Inappropriate surgical techniques
The size of the incision and extent of sling tension should be minimized to reduce risk of complications. This is often determined by the surgical skills of surgeons.
Protective factors for complications
Uterine preservation and minimal incision size should be performed as they prevent damage to the urogenital system.
History
Initially used in the 50s to mend abdominal hernias, gynecologists started to use meshes to repair pelvic organ prolapse (POP) and stress urinary incontinence (SUI) in the 90s. Over time, manufacturers seized the demand for specific mesh with desired shapes for POP and SUI repair, resulting in the first SUI and POP-specific mesh to be cleared by the FDA as class II moderate-risk devices in 1996 and 2002. In 2006, approximately one-third of POP patients opted for mesh implantation, in which over 90% mesh surgeries were performed transvaginally, rather than traditional native tissue repair or with other devices. Due to the popular response, mesh products evolved into surgical mesh kits with the addition of new insertion tools, such as tissue fixation anchors.
Starting from 2008, the FDA took escalating actions to deal with the growing adverse effects and low repair efficacy of transvaginal mesh for POP repair. In 2011, it issued an FDA Safety Communication, pointing out concerns for transvaginal mesh. In 2016, the FDA reclassified transvaginal mesh for POP repair into a class III high-risk device, requiring manufacturers to submit a premarket approval application to keep transvaginal mesh products on the market. After an advisory committee meeting, the FDA announced that the safety and effectiveness of transvaginal mesh for POP are not scientifically assured and all transvaginal mesh products, except midurethral slings, were banned to protect the health of female patients on 16 April 2019.

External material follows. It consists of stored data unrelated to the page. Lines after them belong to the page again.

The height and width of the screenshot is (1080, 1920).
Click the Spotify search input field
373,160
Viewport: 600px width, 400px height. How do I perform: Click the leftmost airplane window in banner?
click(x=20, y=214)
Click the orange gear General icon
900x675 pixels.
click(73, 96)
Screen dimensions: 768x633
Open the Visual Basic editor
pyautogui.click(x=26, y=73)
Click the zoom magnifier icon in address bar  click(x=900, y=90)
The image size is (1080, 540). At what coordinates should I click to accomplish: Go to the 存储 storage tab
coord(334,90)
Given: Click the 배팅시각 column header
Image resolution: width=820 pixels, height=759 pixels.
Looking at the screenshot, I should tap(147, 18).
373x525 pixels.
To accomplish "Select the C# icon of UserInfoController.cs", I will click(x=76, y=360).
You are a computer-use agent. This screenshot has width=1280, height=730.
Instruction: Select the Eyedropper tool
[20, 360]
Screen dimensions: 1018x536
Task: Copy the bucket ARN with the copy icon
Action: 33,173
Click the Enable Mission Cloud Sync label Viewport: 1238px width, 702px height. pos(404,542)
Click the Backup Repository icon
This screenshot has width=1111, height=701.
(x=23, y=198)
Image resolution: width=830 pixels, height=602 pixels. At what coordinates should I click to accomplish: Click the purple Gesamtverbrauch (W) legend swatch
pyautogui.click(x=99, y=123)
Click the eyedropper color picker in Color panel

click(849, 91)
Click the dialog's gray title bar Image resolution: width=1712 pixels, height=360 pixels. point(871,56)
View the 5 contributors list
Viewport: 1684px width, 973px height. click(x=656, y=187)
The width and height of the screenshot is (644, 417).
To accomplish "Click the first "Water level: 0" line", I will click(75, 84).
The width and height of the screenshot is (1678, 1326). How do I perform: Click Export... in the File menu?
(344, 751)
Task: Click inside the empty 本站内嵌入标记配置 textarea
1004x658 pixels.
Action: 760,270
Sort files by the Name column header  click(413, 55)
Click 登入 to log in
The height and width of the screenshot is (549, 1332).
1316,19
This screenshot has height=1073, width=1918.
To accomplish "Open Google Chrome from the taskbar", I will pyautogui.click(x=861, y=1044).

Currently, there are several legal actions against major transvaginal mesh manufacturers like Johnson & Johnson and Boston Scientific to compensate complications. A class of 700 Australian women sued Johnson & Johnson for selling defective transvaginal meshes. Similar self-claimed victims in the United Kingdom and the United States have sparked off more than 100,000 transvaginal mesh-related lawsuits. Up until now, Johnson & Johnson and Boston Scientific have agreed for payments in total of $8 billion to resolve the claims.